Dr Colleen Fitzgerald (SUNY at Buffalo)


Representations of Rhythm and Clash in Tohono O'odham

Previous descriptions of Tohono O'odham (formerly Papago), a Uto-Aztecan language spoken in Arizona, shows that words avoid stress clash in phonological words and in clitic groups (Fitzgerald 1997a,b, c). More recent work on another dialect of O'odham, the Western dialect, reveals different findings. This Western dialect of O'odham allows extensive stress clash, while the more Central/Eastern dialect (the subject in the previous studies) does not. This paper examines the extent to which clash is permitted in the Western dialect. Interestingly, the Western dialect of clash permits stresses on morphemes that are unstressed in the Central dialect. The Optimality Theoretic analysis offered here can account for dialect variation merely by reranking constraints.

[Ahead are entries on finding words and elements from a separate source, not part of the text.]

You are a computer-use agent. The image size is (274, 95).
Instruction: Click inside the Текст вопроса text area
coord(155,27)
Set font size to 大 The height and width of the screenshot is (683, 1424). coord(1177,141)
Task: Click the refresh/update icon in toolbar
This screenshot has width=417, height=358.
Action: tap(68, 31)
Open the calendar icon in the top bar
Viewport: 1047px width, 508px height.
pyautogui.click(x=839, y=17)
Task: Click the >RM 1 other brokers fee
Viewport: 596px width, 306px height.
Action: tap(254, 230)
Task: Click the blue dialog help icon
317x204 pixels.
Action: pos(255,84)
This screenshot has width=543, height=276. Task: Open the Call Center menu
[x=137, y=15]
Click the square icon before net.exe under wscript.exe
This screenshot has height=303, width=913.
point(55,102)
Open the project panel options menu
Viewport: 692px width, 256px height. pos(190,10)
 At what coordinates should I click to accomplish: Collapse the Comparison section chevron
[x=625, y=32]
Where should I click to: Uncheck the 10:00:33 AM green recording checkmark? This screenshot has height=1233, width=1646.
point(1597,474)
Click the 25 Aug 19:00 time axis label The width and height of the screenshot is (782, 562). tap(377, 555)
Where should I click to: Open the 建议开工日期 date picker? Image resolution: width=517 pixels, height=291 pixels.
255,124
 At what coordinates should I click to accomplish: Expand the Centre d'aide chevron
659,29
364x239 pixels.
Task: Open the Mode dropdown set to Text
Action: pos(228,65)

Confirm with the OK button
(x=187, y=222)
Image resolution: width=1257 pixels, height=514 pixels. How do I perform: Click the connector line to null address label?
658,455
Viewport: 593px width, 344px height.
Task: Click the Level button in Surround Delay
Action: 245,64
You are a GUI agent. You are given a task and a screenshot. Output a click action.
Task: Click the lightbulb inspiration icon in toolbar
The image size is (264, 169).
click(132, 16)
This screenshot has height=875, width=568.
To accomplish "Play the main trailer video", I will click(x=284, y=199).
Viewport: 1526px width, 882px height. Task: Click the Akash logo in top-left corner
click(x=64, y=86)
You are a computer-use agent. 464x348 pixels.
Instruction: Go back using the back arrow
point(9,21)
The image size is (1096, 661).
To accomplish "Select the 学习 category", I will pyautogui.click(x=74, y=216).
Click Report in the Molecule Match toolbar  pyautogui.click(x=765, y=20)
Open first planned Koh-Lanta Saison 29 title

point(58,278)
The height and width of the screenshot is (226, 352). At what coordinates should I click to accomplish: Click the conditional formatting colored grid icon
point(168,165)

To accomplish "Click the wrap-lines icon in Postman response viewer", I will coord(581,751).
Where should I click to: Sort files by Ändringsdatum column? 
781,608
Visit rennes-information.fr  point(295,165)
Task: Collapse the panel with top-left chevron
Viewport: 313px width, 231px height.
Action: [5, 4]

However, the data from the Western dialect raises the issue about what Optimality Theory can tell us about language, especially if OT continues as a representationally impoverished theory. This issue relates to the type of stress clash permitted in this dialect. There is a growing cross-linguistic literature on how languages treat clashing stresses, either in words or phrases. Clash-based analyses, at least before Optimality Theory, often relied on grid theory to represent the relationship between stressed and unstressed syllables. In Optimality Theory, rhythmic constraints are invoked, but there is often no discussion of rhythmic representations. In this paper, I use data from the Western dialect of Tohono O'odham to inform us about the representation of rhythm within OT. The analysis has interest beyond OT because of the key generalization in this dialect: primary stresses are never allowed to be in a clash relationship, while subsidiary stresses can clash. A version of OT without a theory of how to construct constraints and without a theory of representations fails to tell us about the novelty of this generalization.